"Saya?"
"Bagian kamu sudah buat Revi."
Fendry merasa gondok tapi tak bisa apa-apa. Es krim coklat tidak penting, yang penting adalah dia tak boleh lagi menunda menulis ide cerita di kepalanya. Masalahnya adalah kalimat-kalimat yang tadinya sudah ada di kepalanya beberapa jam lalu lenyap entah kemana saat fokusnya buyar.
Saat berkontemplasi teringat lagi inti kisah dan kalimat yang akan ditulisnya, jari-jari tangannya mulai bergerak menekan tombol papan ketik. Selama proses pembuatan karya terbarunya Fendry mengalami rasa puas dan gembira karena akhirnya berhasil mengetik dengan lancar, kata demi kata membentuk kalimat yang lalu membuat rangkaian narasi dan jalan cerita yang dikerjakan sambil berproses dalam otaknya.

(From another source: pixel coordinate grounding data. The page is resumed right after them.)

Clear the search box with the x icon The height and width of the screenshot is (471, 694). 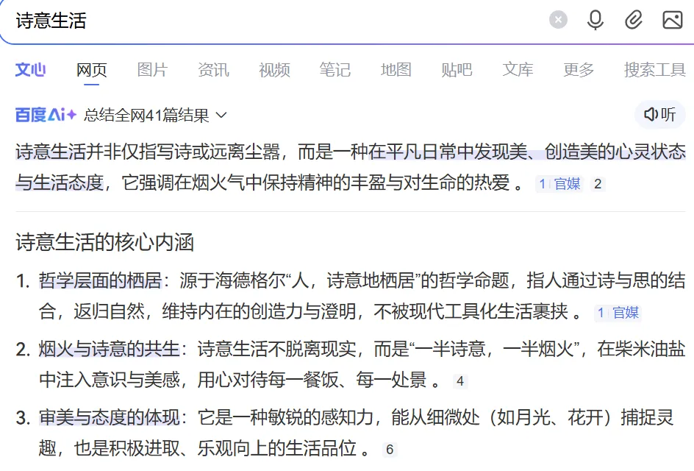pos(558,20)
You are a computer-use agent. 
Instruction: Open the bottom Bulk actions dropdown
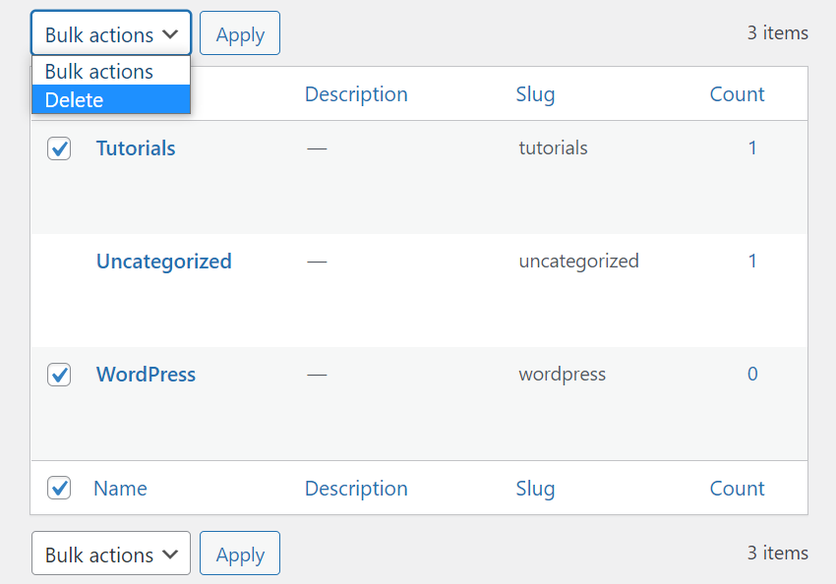tap(110, 553)
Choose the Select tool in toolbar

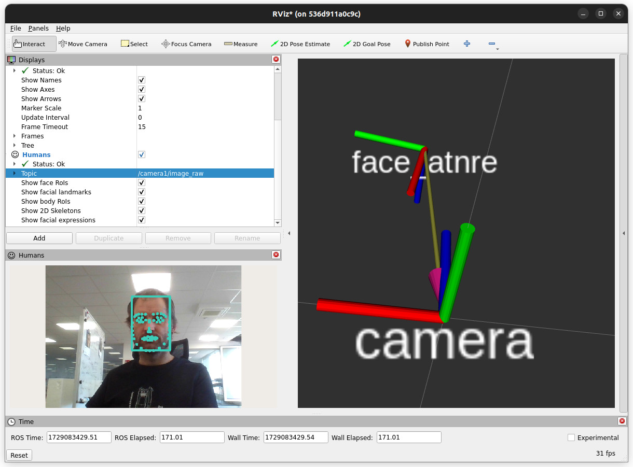[x=134, y=44]
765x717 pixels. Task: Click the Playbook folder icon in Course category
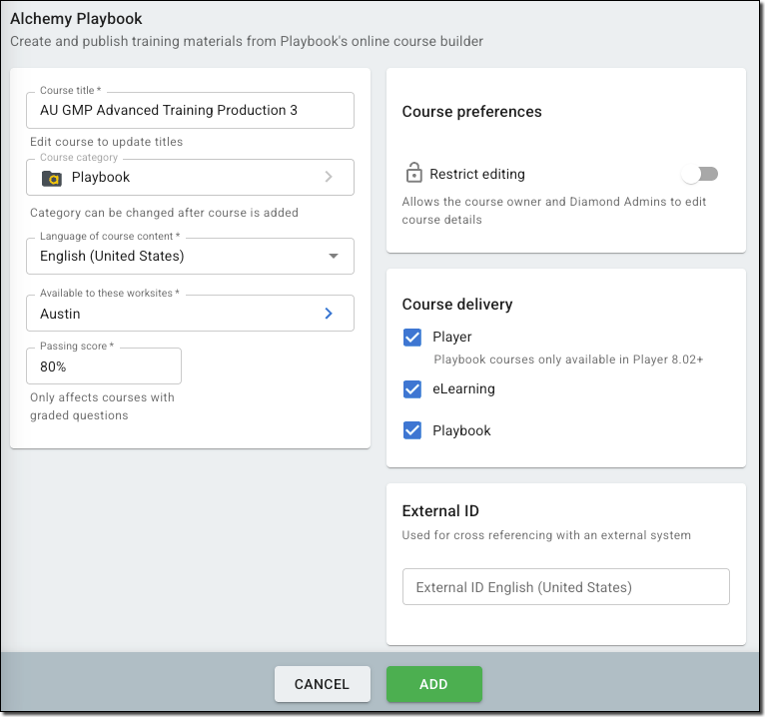tap(52, 178)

Dalam waktu setengah jam tanpa interupsi dari pihak luar, dia berhasil membuat tiga halaman naskah.
Sambil berpuas diri, diingatkan dirinya untuk beristirahat sebentar agar badan tidak pegal dan kaku karena terlalu lama duduk dan matanya terkena radiasi pancaran cahaya monitor komputer. Berjalan-jalan sebentar keliling ruangan sambil mengangkat barbel kecil di kedua tangan, dia berkhayal kalau nanti naskah novel yang disusunnya akan berjumlah sekian ratus halaman, dijual dengan harga sekian dan dia mendapatkan royalti sekian puluh juta rupiah, bukunya akan laku dan dicetak ulang berkali-kali. Dia akan diwawancarai seputar keberhasilannya menulis buku ketiga yang menarik banyak penggemar, para kritisi memuji tulisannya, tema dan gaya penulisan yang menarik dan tidak biasa. Fendry bicara pada diri sendiri mengimajinasikan kesuksesan yang belum terjadi itu sementara karya yang dibuatnya baru tiga halaman.
"Kamu ngomong sama siapa?" tegur Nita sambil menatap suaminya dengan mimik sebal.
Fendry kaget dan tergagap, benaknya kosong, rasa malu meliputi dirinya karena ketahuan sedang melantur dan takut disangka tidak waras.
"Nggaaak! Cuma lagi..., lagi...," dia malu menjawab kalau sedang berkhayal serta karena ditanya mendadak hingga tak bisa menyiapkan jawaban yang tepat untuk menutupi tingkah anehnya.
"Bilang saja kamu lagi mengkhayal, susah amat sih jawab kayak begitu?"
"Bukan kok! Bukan mengkhayal!" bantah Fendry ngotot tapi rasa malu sudah menjalar.